Collected data entries.
== Segment start ==

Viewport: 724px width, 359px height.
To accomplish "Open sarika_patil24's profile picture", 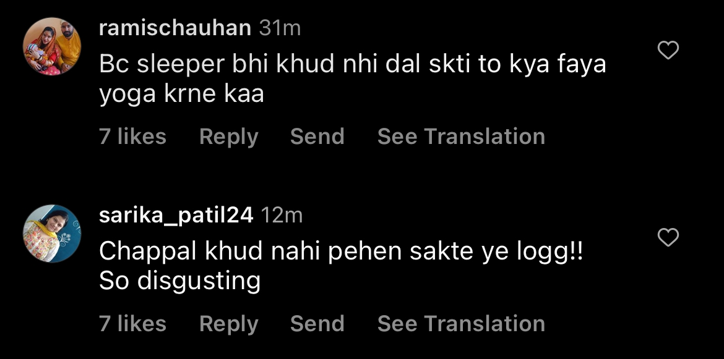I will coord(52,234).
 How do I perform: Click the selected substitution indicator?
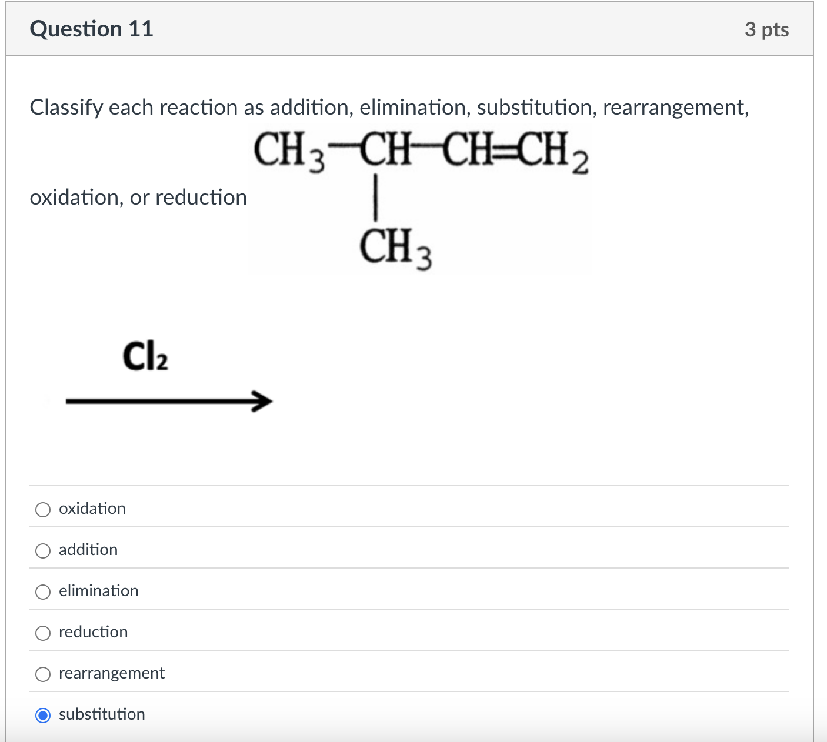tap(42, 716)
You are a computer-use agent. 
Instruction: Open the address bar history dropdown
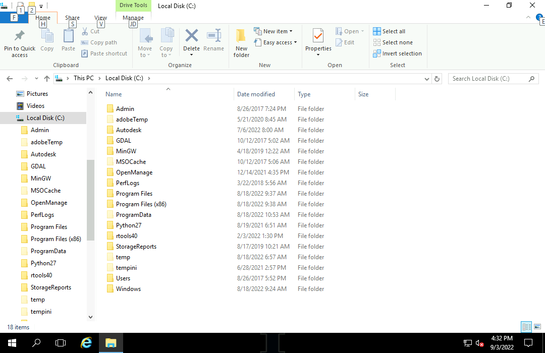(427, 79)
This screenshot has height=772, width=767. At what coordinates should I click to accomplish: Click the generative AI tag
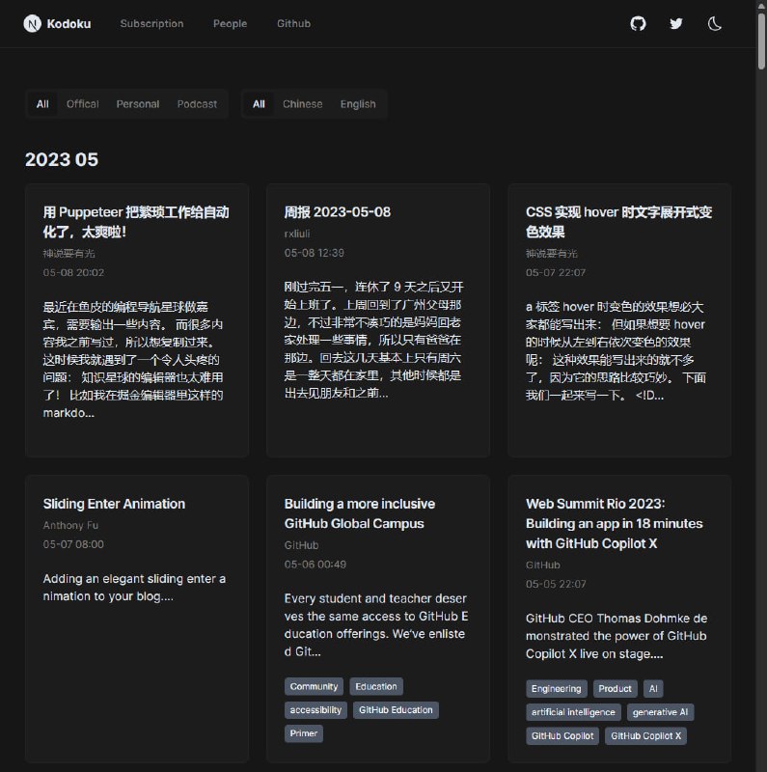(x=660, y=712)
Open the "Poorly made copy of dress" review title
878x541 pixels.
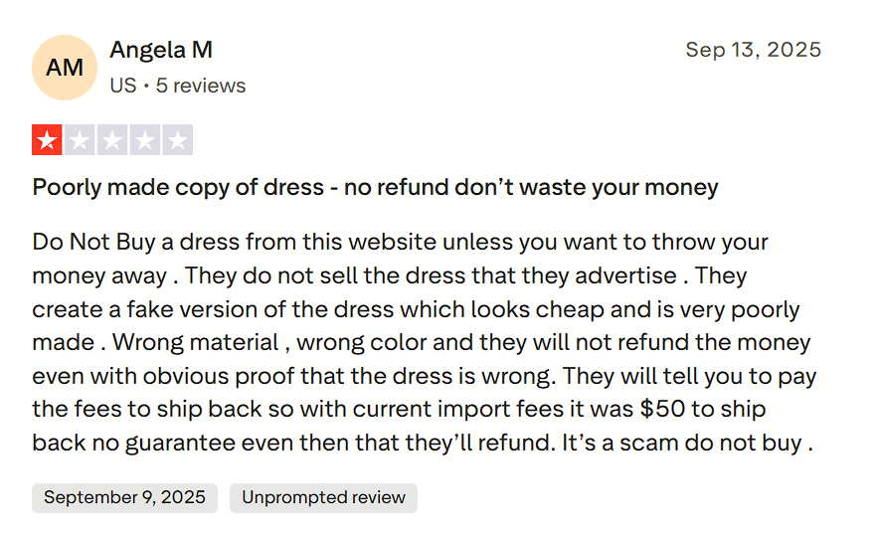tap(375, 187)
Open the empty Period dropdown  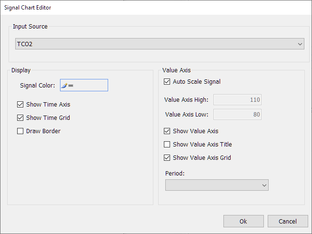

== Segment end ==

Write out the lines beginning at the line with "How do I perform: Click" and ending at the last line of the entries. Include no pictures.

Expected answer.
 How do I perform: Click the selected substitution indicator?
tap(42, 716)
You are a computer-use agent. 
Instruction: Open the address bar history dropdown
(427, 79)
This screenshot has height=772, width=767. At what coordinates should I click to accomplish: Click the generative AI tag
(x=660, y=712)
Open the "Poorly made copy of dress" review title
878x541 pixels.
tap(375, 187)
Open the empty Period dropdown  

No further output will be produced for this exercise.